We’re all sleeping our heads off. It’s ten o’clock and there’s a knock. Anton Karas turns up with a little briefcase containing his zither. Carol’s in his dressing gown and pyjamas. “Ah, come in! Play!” So he starts tootling away. Carol says, “Fantastic! Go and get the sound crew, Guy.” So I go and wake up the sound crew. They’re using the Klangfilm recorder. They get up and they come in. Tape it, tape it, tape it. There were maids marching up and down in the corridor outside. So we put pillows and things under the doors. Now Karas speaks no English at all. So he’s just tootling. He plays the “Blue Danube”. Then he does “La Vie en rose”. Carol says, “Do you know anything out of copyright, COPY-RIGHT?” “Ah!” And we got yards of the stuff… That’s where it started.
Ten, nine weeks later, we’re back at Shepperton, and the editor says, “I’ve got four hours of zither. What do you want me to do?” Carol says, “Well, you know, we’ve got long silent sequences…” There are four or five moments in the picture where there are big, silent sequences. So the editor just laid, and in particular the last shots of the picture, where there was a great uncertainty as to how the picture ended.
Now we start to watch the rough cut. Every Wednesday was rough cut night. Because we’d shot ten weeks in Vienna, which is mostly location stuff, running around and no dialogue, there were long sections where the zither had been laid on, and we used to all sit there in the dark because they were the most satisfying. It sort of went with the territory.
Carol’s thoughts began to develop. He said, “I’ll use the zither throughout the picture, but an orchestra for the chase, for the finale in the sewers. Then as every Wednesday the picture got fatter and more completed, the cutting-room laid on more and more zither music, and they found a sort of sad bit that was laid on the end. Carol said, “Eh, not the symphonic. I think it will be all the way through.” Carol made that decision, which was a very bold, daring decision, because here was, in quotes, a major expensive picture, and it wasn’t going to have the normal Dimitri Tiomkin or all the things of the period which you had, because pictures in those days were very square, they were all fairly similar, certainly musically…
London Films had a director of music, which is rather rare, called Dr Hubert Clifford… So Alex said, “Let Hubie look.” He saw the picture and he said, “Oh yes, that’s a most interesting little instrument. Yes, Carol, if you’re really interested, I can get you a really first-class player.” Now what he was saying was totally right. It was as if Carol had hopped out of the metro at Place Clichy and to the first blind beggar who was playing an accordion Carol had said, “I want him to do the music.” Anybody would say, “But Carol, he’s the most awful accordion player there’s ever been. We can get you accordion players with the London Symphony Orchestra.” Dr Hubert Clifford and Carol fell out there and then. He said, “I want Anton Karas.” Clifford came back triumphant and said, “But Anton Karas can’t read music.” Carol said, “But nor can I. I still want Anton Karas.”
════════
### Work to complete
- A) From the zither account, answer:
(i) Which recorder was the sound crew using?
(ii) How many hours of zither did the editor say he had?
(iii) Who was the director of music at London Films?
- B) Switch "editor" to "cutter" in the part of the zither account that opens with the words "Ten, nine weeks" and closes with "the picture ended.", and give that part again.
- C) Translate this sentence from the zither account into Spanish: "Every Wednesday was rough cut night."
The listing is not needed for any of this work.
════════
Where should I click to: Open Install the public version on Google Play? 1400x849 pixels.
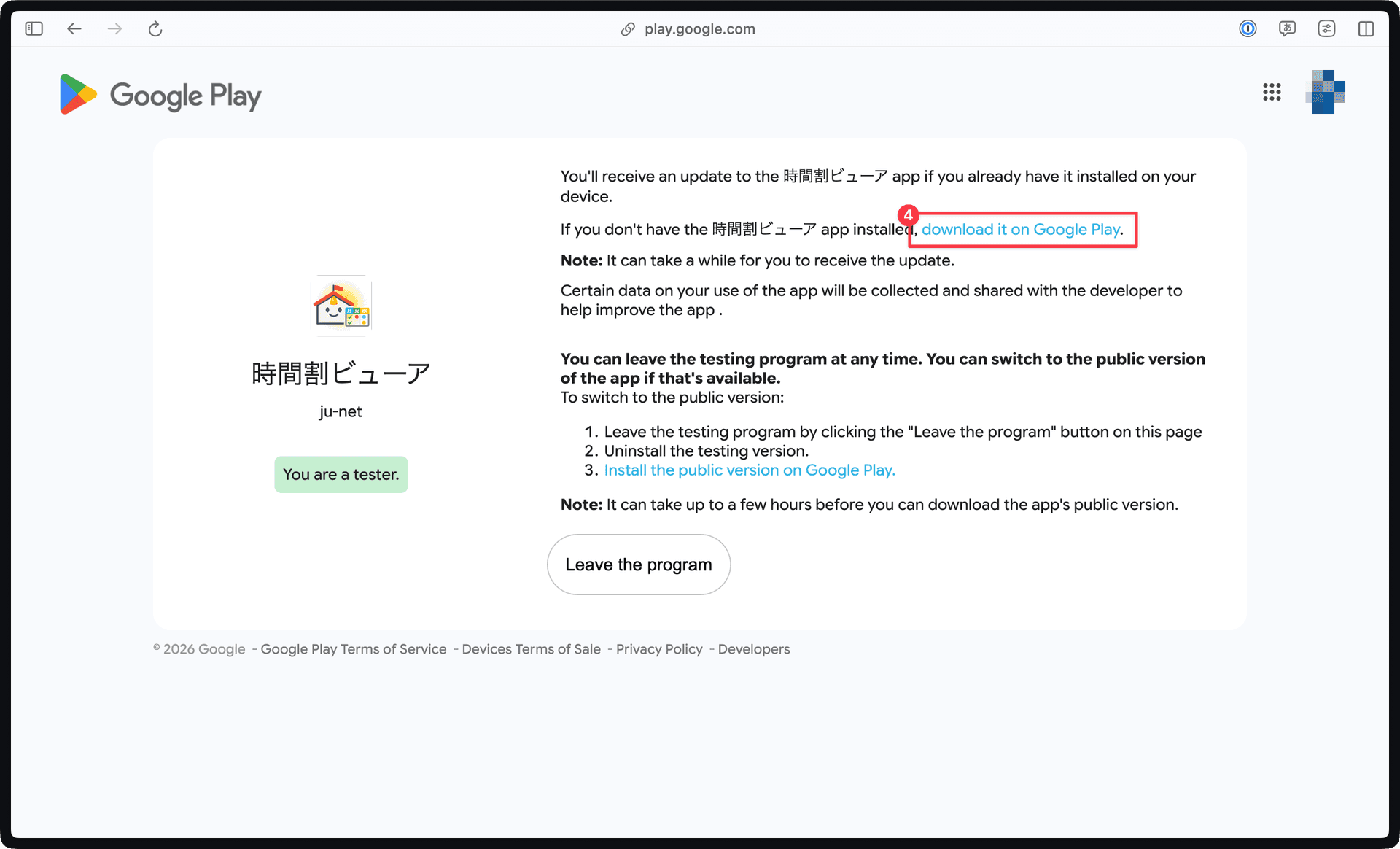749,470
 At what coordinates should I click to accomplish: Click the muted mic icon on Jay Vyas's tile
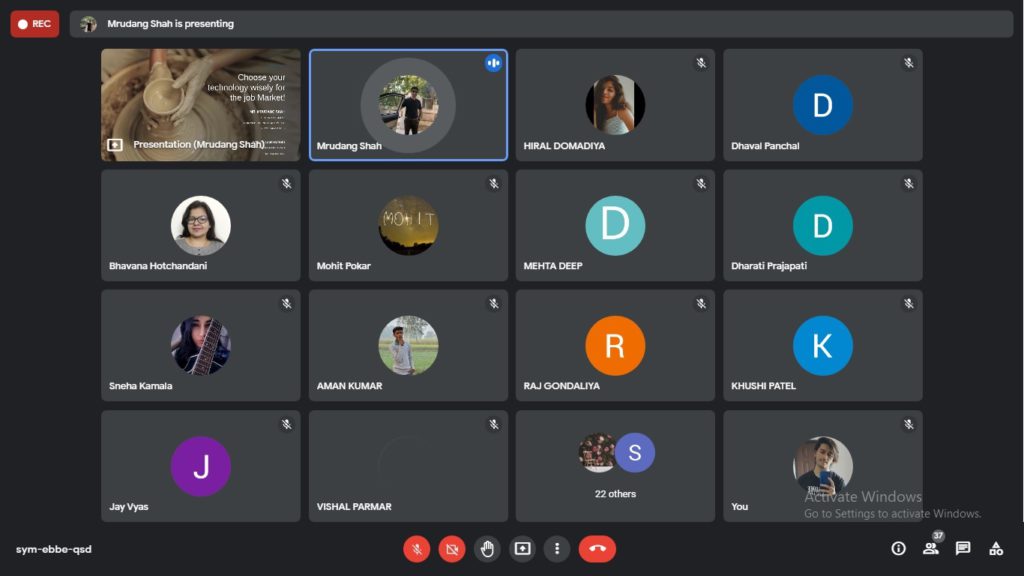[x=286, y=424]
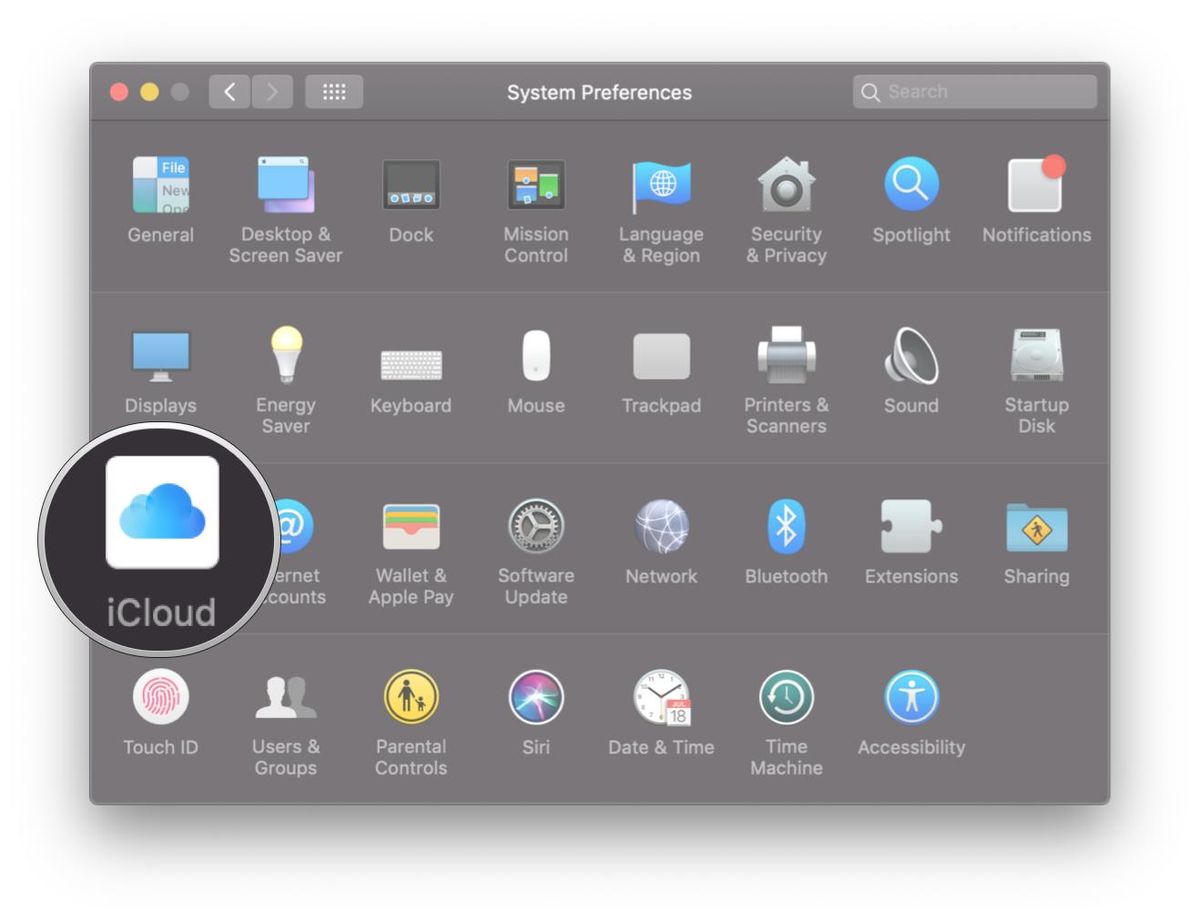Screen dimensions: 1200x921
Task: Open Touch ID preferences
Action: click(161, 697)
════════
### Exercise responses
- A)
(i) The Klangfilm recorder.
(ii) Four hours.
(iii) Dr Hubert Clifford.

- B)
Ten, nine weeks later, we’re back at Shepperton, and the cutter says, “I’ve got four hours of zither. What do you want me to do?” Carol says, “Well, you know, we’ve got long silent sequences…” There are four or five moments in the picture where there are big, silent sequences. So the cutter just laid, and in particular the last shots of the picture, where there was a great uncertainty as to how the picture ended.

- C) Cada miércoles era la noche del primer montaje.